5. Scalar Product (The Dot Product)

This is a very important tool in the 9709 syllabus. The Scalar Product is a way of multiplying two vectors to get a Scalar (a single number) as the answer. There are two ways to calculate it:

Method A: Using Components

If \(\mathbf{a} = \begin{pmatrix} x_1 \\ y_1 \\ z_1 \end{pmatrix}\) and \(\mathbf{b} = \begin{pmatrix} x_2 \\ y_2 \\ z_2 \end{pmatrix}\), then:
\(\mathbf{a} \cdot \mathbf{b} = (x_1 \times x_2) + (y_1 \times y_2) + (z_1 \times z_2)\)

Method B: Using Angles

\(\mathbf{a} \cdot \mathbf{b} = |\mathbf{a}||\mathbf{b}| \cos \theta\)
(Where \(\theta\) is the angle between the two vectors).

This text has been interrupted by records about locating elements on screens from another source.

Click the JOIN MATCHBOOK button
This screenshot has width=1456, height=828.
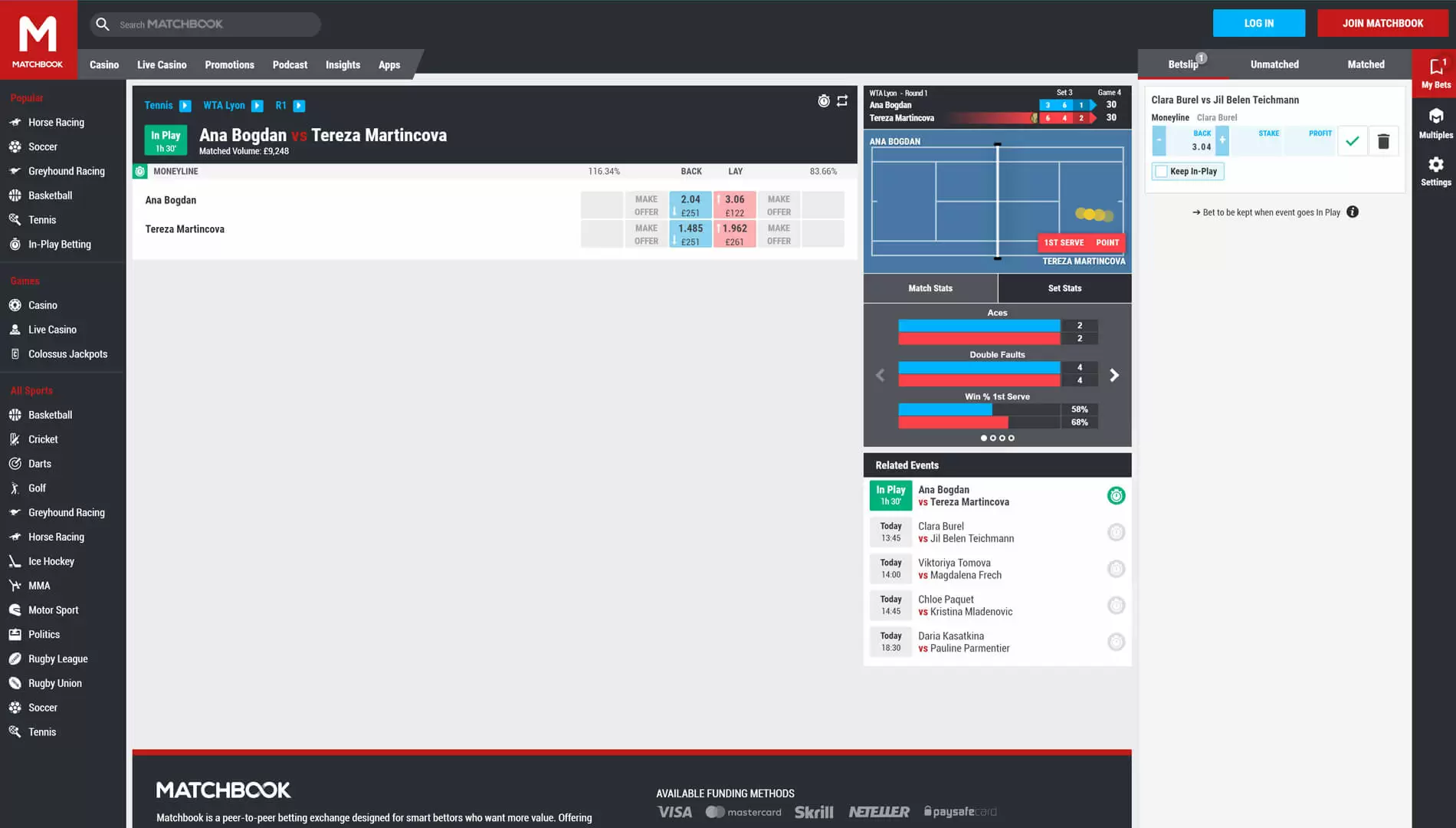click(1382, 23)
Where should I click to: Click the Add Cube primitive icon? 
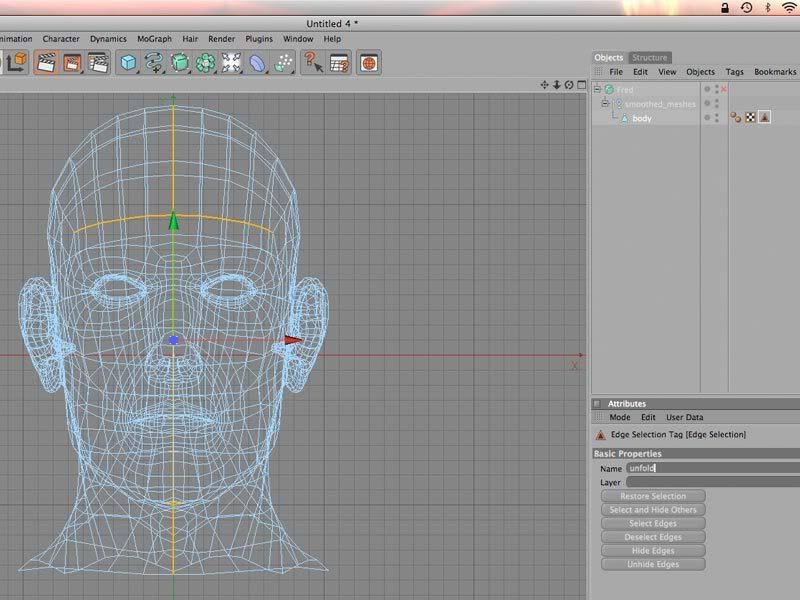[x=128, y=63]
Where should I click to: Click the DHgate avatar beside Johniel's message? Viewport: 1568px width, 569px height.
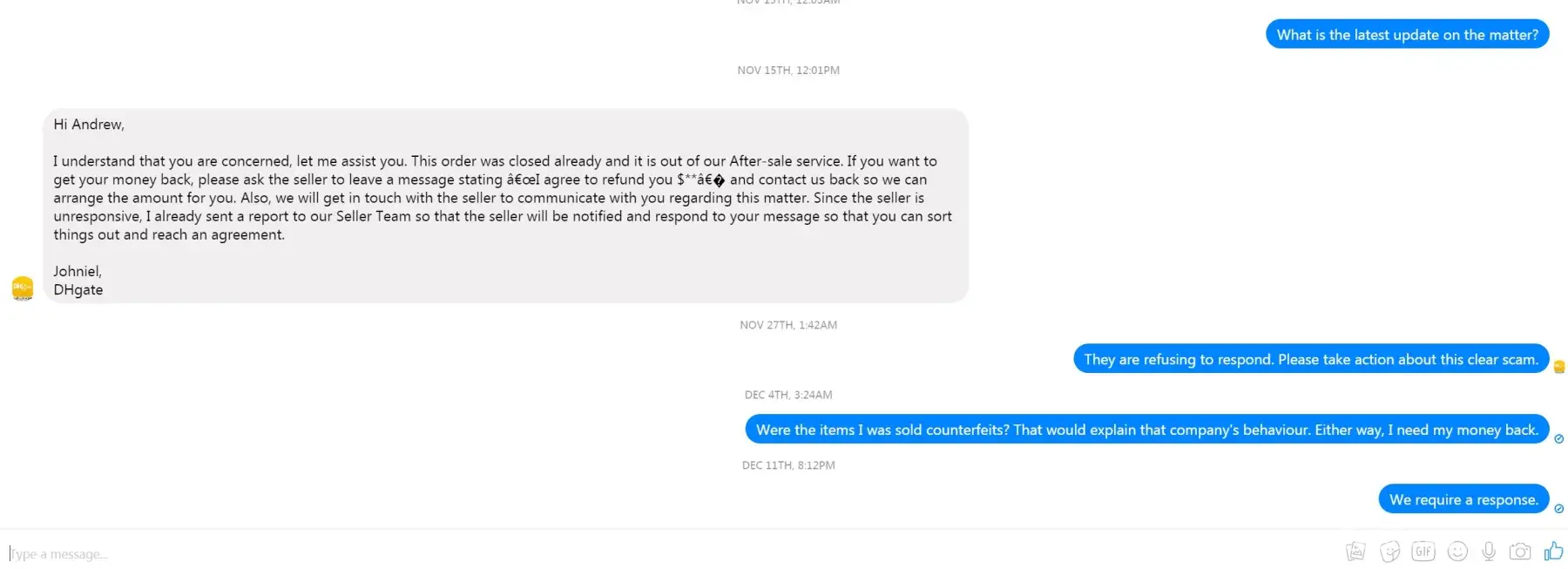pyautogui.click(x=23, y=288)
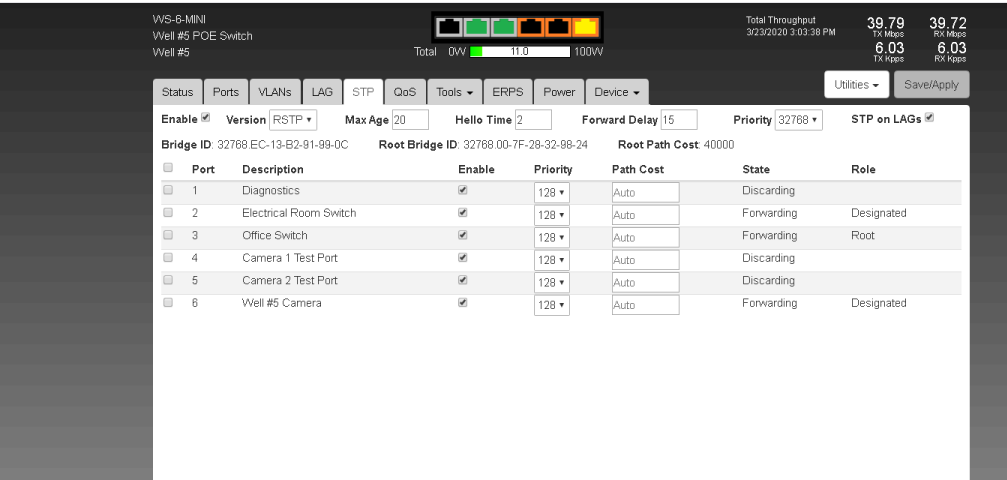The height and width of the screenshot is (480, 1007).
Task: Open the priority dropdown for Well #5 Camera
Action: click(x=551, y=305)
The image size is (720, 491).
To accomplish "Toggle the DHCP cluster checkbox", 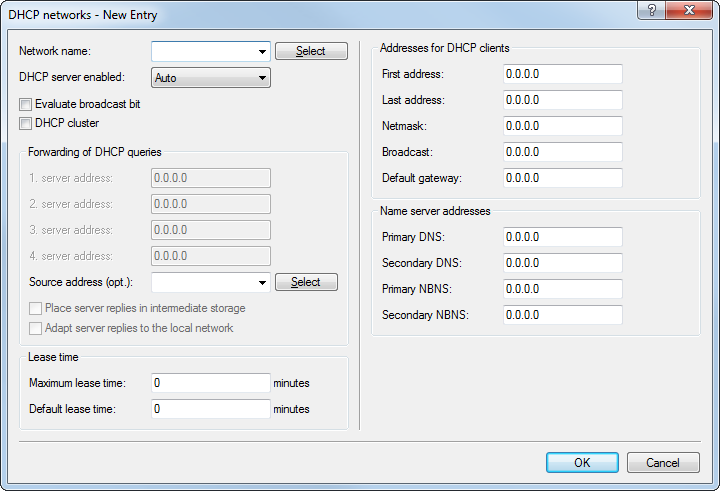I will [26, 124].
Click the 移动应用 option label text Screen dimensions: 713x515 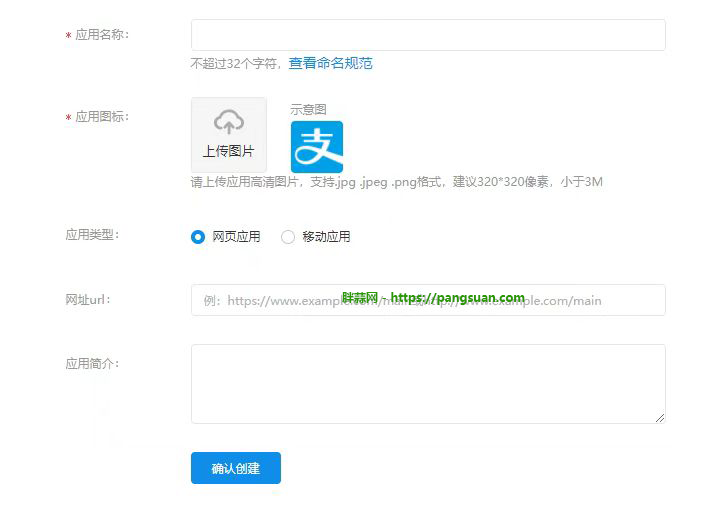pos(326,237)

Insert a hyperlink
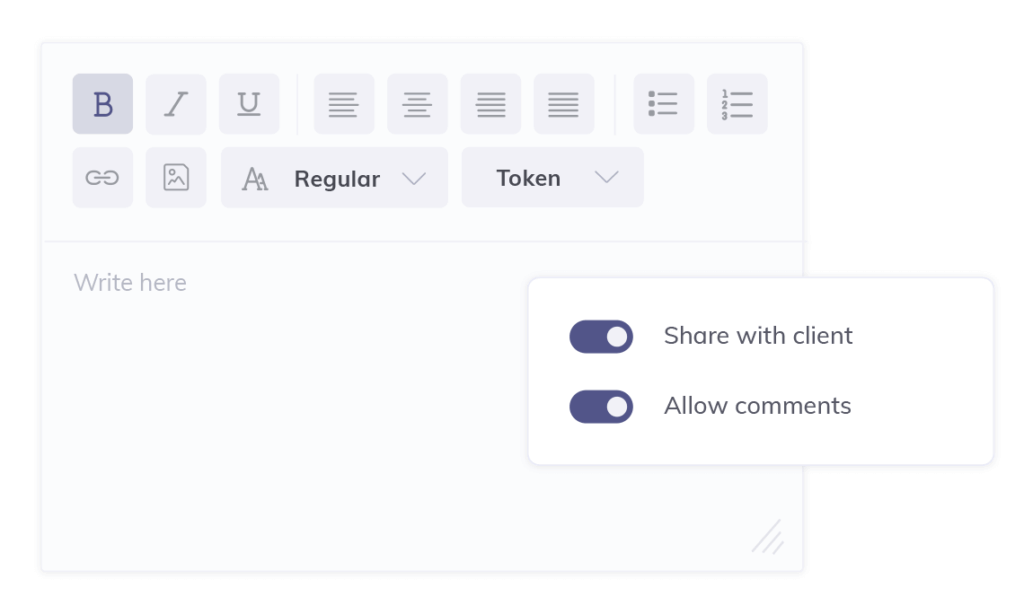(x=103, y=178)
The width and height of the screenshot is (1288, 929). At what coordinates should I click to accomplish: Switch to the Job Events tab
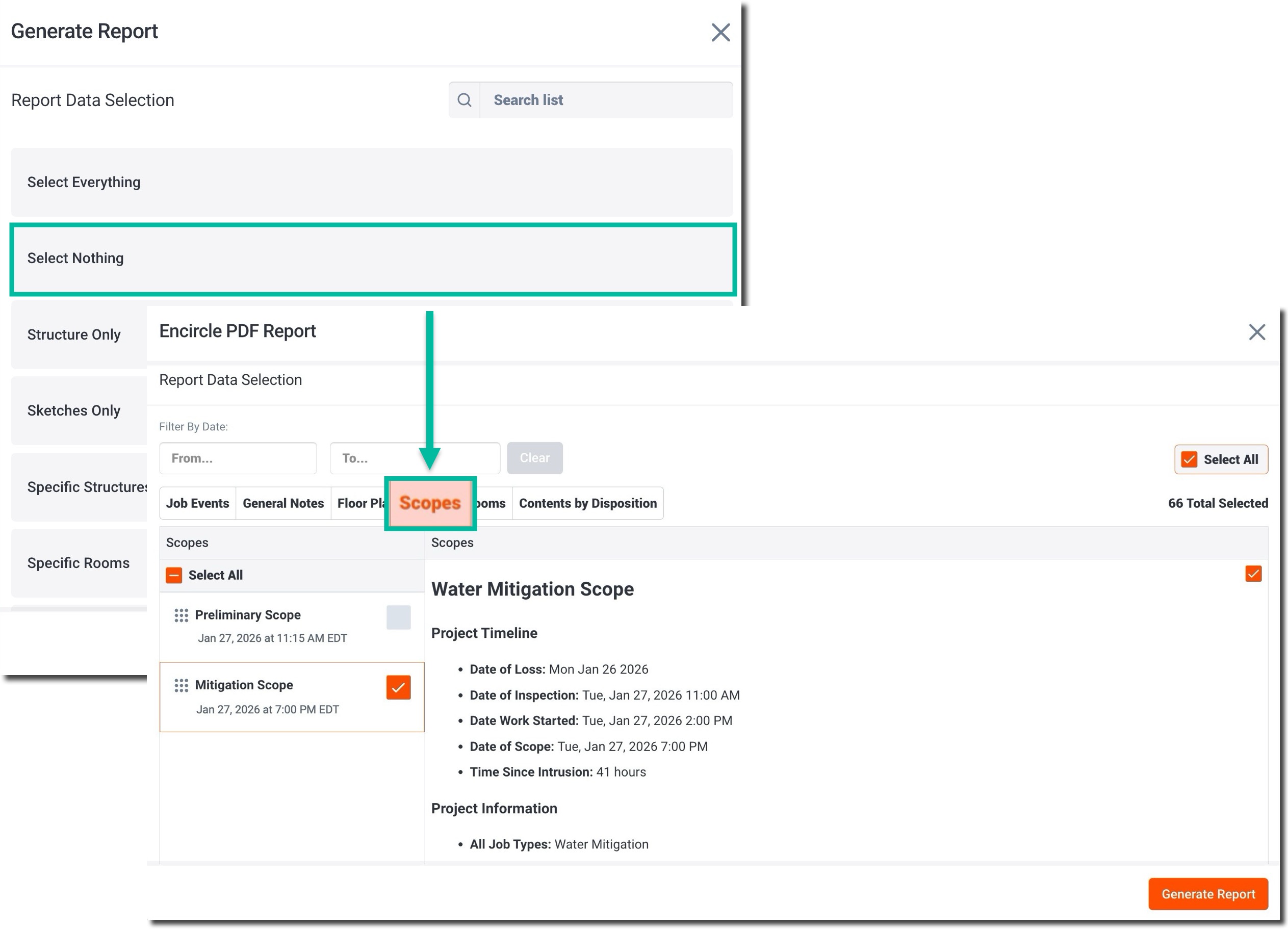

Why is this useful? Finding Angles!

By combining both methods, we can find the angle between any two vectors:
\(\cos \theta = \frac{\mathbf{a} \cdot \mathbf{b}}{|\mathbf{a}||\mathbf{b}|}\)

Step-by-Step Process to find an Angle:
1. Calculate the Dot Product (\(\mathbf{a} \cdot \mathbf{b}\)).
2. Find the magnitude of the first vector (\(|\mathbf{a}|\)).
3. Find the magnitude of the second vector (\(|\mathbf{b}|\)).
4. Plug them into the formula and use \(\cos^{-1}\) to find \(\theta\).

Important Property: Perpendicular Vectors
If two vectors are at 90 degrees to each other, their scalar product is ZERO because \(\cos 90^\circ = 0\).
If \(\mathbf{a} \cdot \mathbf{b} = 0\), the vectors are perpendicular!

Key Takeaway: The dot product is your "go-to" tool for anything involving angles or checking if lines are at right angles.

6. Summary of Key Formulas

- Vector from A to B: \(\vec{AB} = \mathbf{b} - \mathbf{a}\)
- Magnitude: \(|\mathbf{a}| = \sqrt{x^2 + y^2 + z^2}\)
- Dot Product: \(\mathbf{a} \cdot \mathbf{b} = x_1x_2 + y_1y_2 + z_1z_2\)
- Angle Formula: \(\cos \theta = \frac{\mathbf{a} \cdot \mathbf{b}}{|\mathbf{a}||\mathbf{b}|}\)
- Unit Vector: \(\hat{\mathbf{a}} = \frac{\mathbf{a}}{|\mathbf{a}|}\)

Don't worry if this seems tricky at first! Vectors are just a new language for describing space. Practice finding the magnitude and dot product first—once you are comfortable with those, the rest will fall into place. You've got this!